## Objetivo 1
Según el fragmento seleccionado, ¿cuántos años habían transcurrido desde el golpe de 1964 en Brasil?
## Objetivo 2
Reproduce del fragmento seleccionado todo lo que va desde "Viviendo en el" hasta "de La Moneda.", cambiando "Santiago" por "la capital chilena".

## Fragmento seleccionado
Desde Santiago
Cuando vine por primera vez a Chile, Allende acababa de asumir la presidencia y comenzaba a protagonizar una experiencia política que tendría una proyección extraordinaria durante muchas décadas. Más aún para quienes salían de la dictadura militar consolidada en Brasil, transcurridos seis años del golpe de 1964.
Cuando llegó un amigo de Chile y anunció que en ese país se elegiría un gobierno socialista, nos pareció completamente fuera de lo que, ante nuestros ojos asombrados, desde Brasil, parecía ser el horizonte futuro de la región. Como cada país tiende a ver el contexto externo desde su propio ombligo, nos parecía que los militares habían llegado para liderar los gobiernos de otros países del continente.
Fue con esta visión que vivimos la extraordinaria experiencia política chilena, marcada, desde el principio, por grandes y constantes movilizaciones de masas, sobre todo de izquierda y extrema izquierda, pero también de derecha.
Viviendo en el centro de Santiago, estaba inmerso en una cotidianidad de movilizaciones populares, que a la vez significaba respirar los gases lacrimógenos que se mezclaban con la contaminación del aire de la ciudad.
Al mismo tiempo, tuve el privilegio de cruzarme con el propio Allende y sus compañeros de gobierno, paseando por el centro de Santiago, además de presenciar sus conferencias de prensa y discursos desde la pequeña ventana del Palacio de La Moneda.
Vivir esta experiencia desde el MIR (Movimiento de Izquierda Revolucionaria) -lugar natural de inserción de quienes habían sido militantes en organizaciones de la izquierda radical brasileña- tuvo un significado particular. El gobierno de la Unidad Popular apareció como una gran experiencia de reformas profundas en la sociedad chilena, el único gran intento de construir el socialismo por medios pacíficos e institucionales.

## Material proporcionado
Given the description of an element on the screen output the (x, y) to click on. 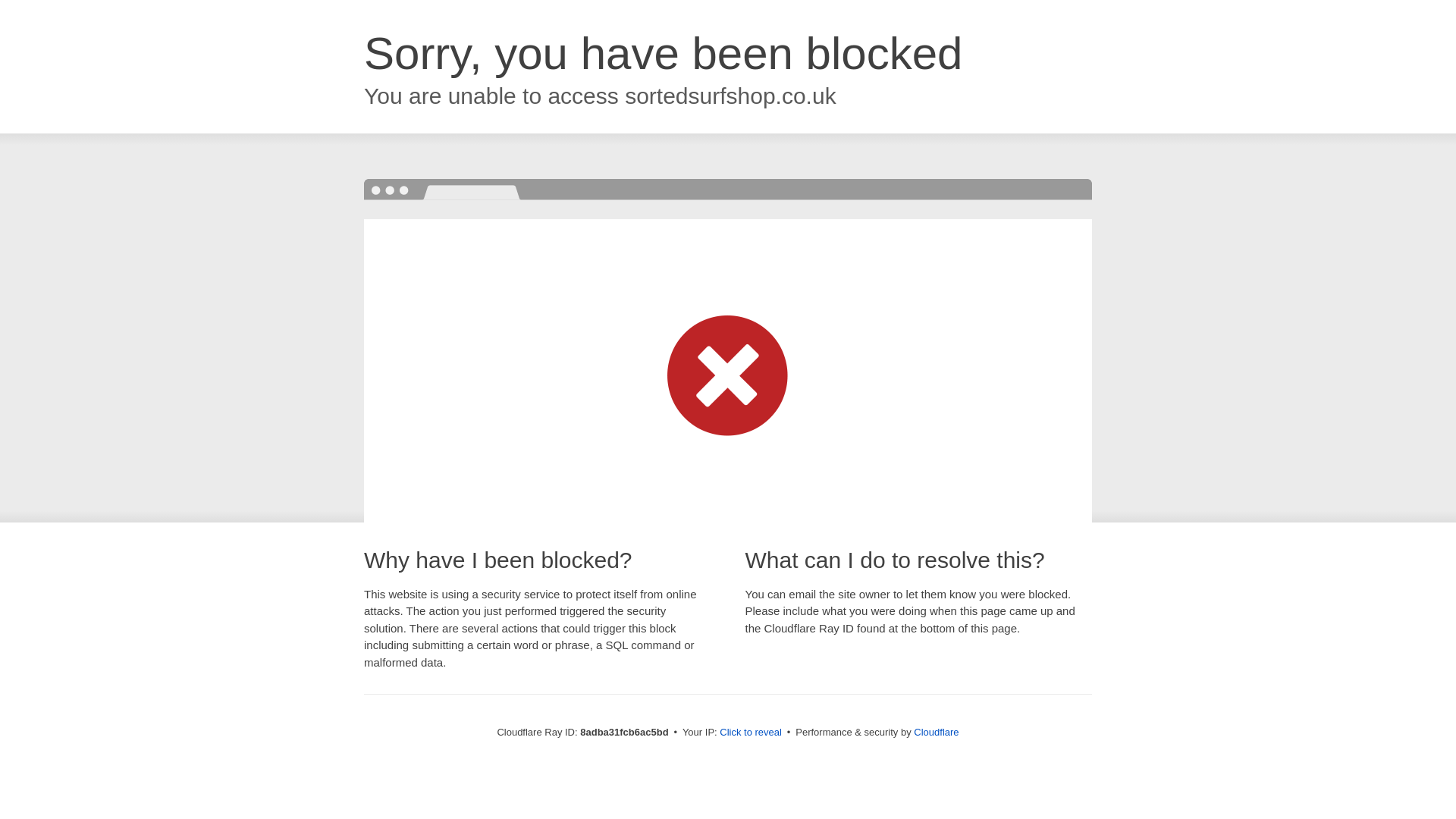
Click to reveal (750, 732)
Cloudflare (936, 731)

## Respuesta completa 1
Seis años.

## Respuesta completa 2
Viviendo en el centro de la capital chilena, estaba inmerso en una cotidianidad de movilizaciones populares, que a la vez significaba respirar los gases lacrimógenos que se mezclaban con la contaminación del aire de la ciudad.
Al mismo tiempo, tuve el privilegio de cruzarme con el propio Allende y sus compañeros de gobierno, paseando por el centro de la capital chilena, además de presenciar sus conferencias de prensa y discursos desde la pequeña ventana del Palacio de La Moneda.